2. Sleep eludes me most nights now (not good) but on the weekends I’m allowing myself a midday lay down when I need it. Remembering that it’s ok to take care of myself is a big step. We all (well, not JB) took a good portion of Saturday afternoon to rest instead of forcing ourselves to run all kinds of errands.

3. In the aftermath of RBG’s death and the absolute circus of politicizing her death before we can even mourn her, and the gross absurdity of nominating a SCOTUS justice to take her seat less than two months before the election, I’ve been bogged down with despair and rage and spiritually exhausted. I’m also physically exhausted for other reasons but none of this helped that. Thanks to Katherine and Cloud for sharing their actions, and particular thanks to Cloud and Nicole and Maggie for sharing actions consistently. This stuck and when I had energy, we donated to flip the Senate.

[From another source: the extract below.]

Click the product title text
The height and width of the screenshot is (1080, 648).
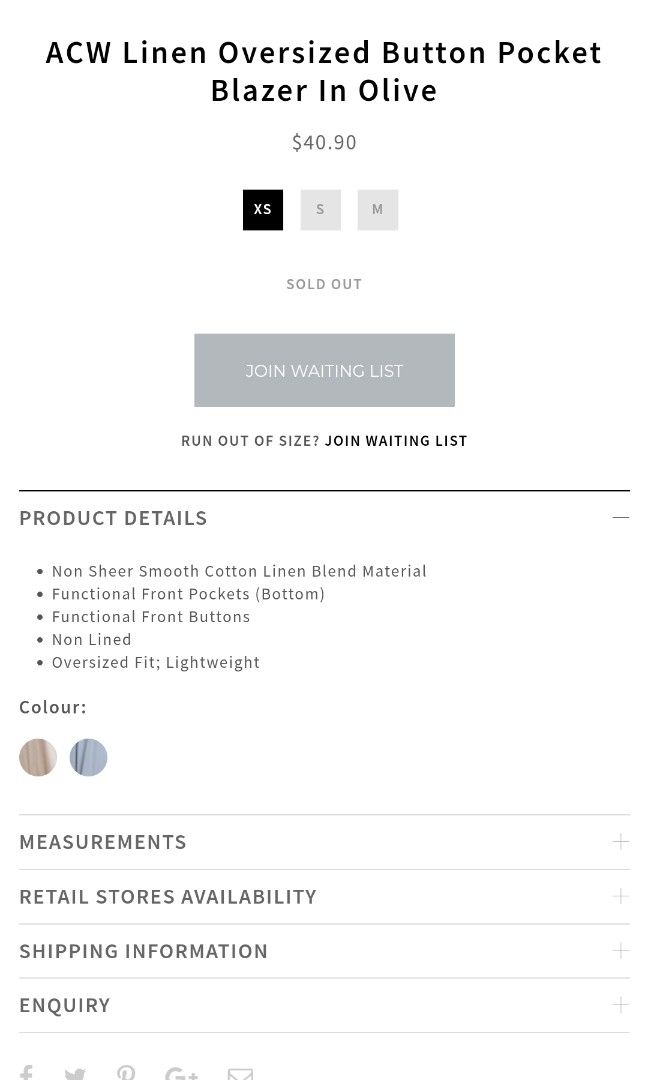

Challenges this week: Seamus’s legs were extra wobbly this week and my poor buddy fell down a couple steps. I couldn’t catch him in time, and he had a bloody nose from it.

Birthday dinner should have been lunch but the day itself was incredibly emotionally rough, and I couldn’t shake the funk until I admitted how much I’d been replacing hurt over not being important enough to remember on the day with an emotional shield of telling myself that my birthday didn’t matter, and therefore I didn’t matter. It all bubbled up in a strong sense of worthlessness on the day of. That was no fun at all. But. Weathering it was good for me long-term.

4. We enjoyed outdoor patio, far from other people, self service burgers for my birthday dinner.

5. Therapy has been one revelation after another, in session and out. As I metaphorically open up and flush out old wounds, I start to see the ways I had devalued myself as a person as a self protective response starting way back when I was still dependent on people who didn’t care about me. I am working on being less harsh because I shouldn’t have to be a horrible drill sergeant to myself to prove I’m worthy. A) it never proved anything to the parent who didn’t love me. B) it only hurt me, not them. C) it didn’t make me more lovable if I forced myself to be the most productive person ever.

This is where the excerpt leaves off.